System Performance

Does anyone have any thoughts on this because quite frankly its making me sick!

We’ve always had performance issues. From E9 and though into E10. Different problems and different times. Some we’ve caused ourselves and others seeming unexplainable. These are the ones that are causing me the biggest headaches. On top of that the user perception of the system is that its too slow as standard.

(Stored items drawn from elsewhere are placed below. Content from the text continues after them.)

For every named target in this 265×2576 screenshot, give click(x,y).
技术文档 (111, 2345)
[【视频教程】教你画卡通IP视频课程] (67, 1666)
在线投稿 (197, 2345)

For example the perormance guide says it should take 3 seconds to add a sales order line. It does but every new user thats come from another system find it mad that this is normal. They expect close to instant results and have had them in other systems (they say)

But yes the main problem is the random slow downs that have no explanation. Primarily these affect sales order entry and customer shiment entry. These will suddenly go from working at acceptable levels to vastly unacceptable levels with pauses, system not responding time outs and and errors

Lets take last night as an example. 6:30pm on a Friday. Everyone has clocked off an not only that but the weeks before Christmas lots of people are using their holiday time up. 4 people on the system. 2 despatch operators in UK and 2 people in Mexico. UK team report that customer shipment entry had gone slow for 30 minutes. Normally a 1 line order which they would process in 30 seconds (including Freighting in Manifest/QuickShip via Fedex and printing the despatch note) is now taking 7 minutes. SQL system monitor shows 2% CPU usage, 0.8mb/sec disk usage, 150 batch ops per second. No blocks, locks or waits. No SSRS reports running. Nothing like COS/WIP running. What I do to try and fix it which “seemingly” works about 60% of the time is to run UPDATE STATISTICS on the ship, order and invoice tables.

Our database is aroud 650gb. Ship, Order and invoice tables are pushing 5m rows with TranGLC and parttran much bigger. In September we had an SQL consultant spend 2 weeks taking diagnostics of our server. Nothing particularly untoward happening and our system spends most of its time ticking over. Peaks do not correlate with slowdowns. Some higher than preferred latency was noted on Tempdb drive. 3 weeks ago we invested a lot of money in top end servers. Lots of RAM and most importantly PCI based NVMe SSD storage. Perfectly configured. The IO stats are amazing. A database restore in 7 minutes opposed to 3 hours previously. SQL operations are lightening quick. Very low latency times reported. Also using 10gbE bwtween App server and SQL server. The network performance tests have improved by over a second on average. Yet Epicor is showing no real improvement whatsowever. A little snappier in the UI and fulfillment workbench is a but quicker but overall no one noticed and the randowm slow downs continue as often as ever. Similar types of issue with Sales Order entry. Purchase order entry has an intermittent issue where it locks loading a PO, never loads and goes on to bring the system down. Sending invoices using email routing will kill the system. Our UK batches which are about 200 invoices will kill every part of Epicor for around 45 minutes a time. Our European invoice batches have the same effect but are aroud 30 invoices at a time so work through quicker but with the same devastation. We’ve lived with this state for about 3/4 years now but we are getting much busier and we cant struggle on any more.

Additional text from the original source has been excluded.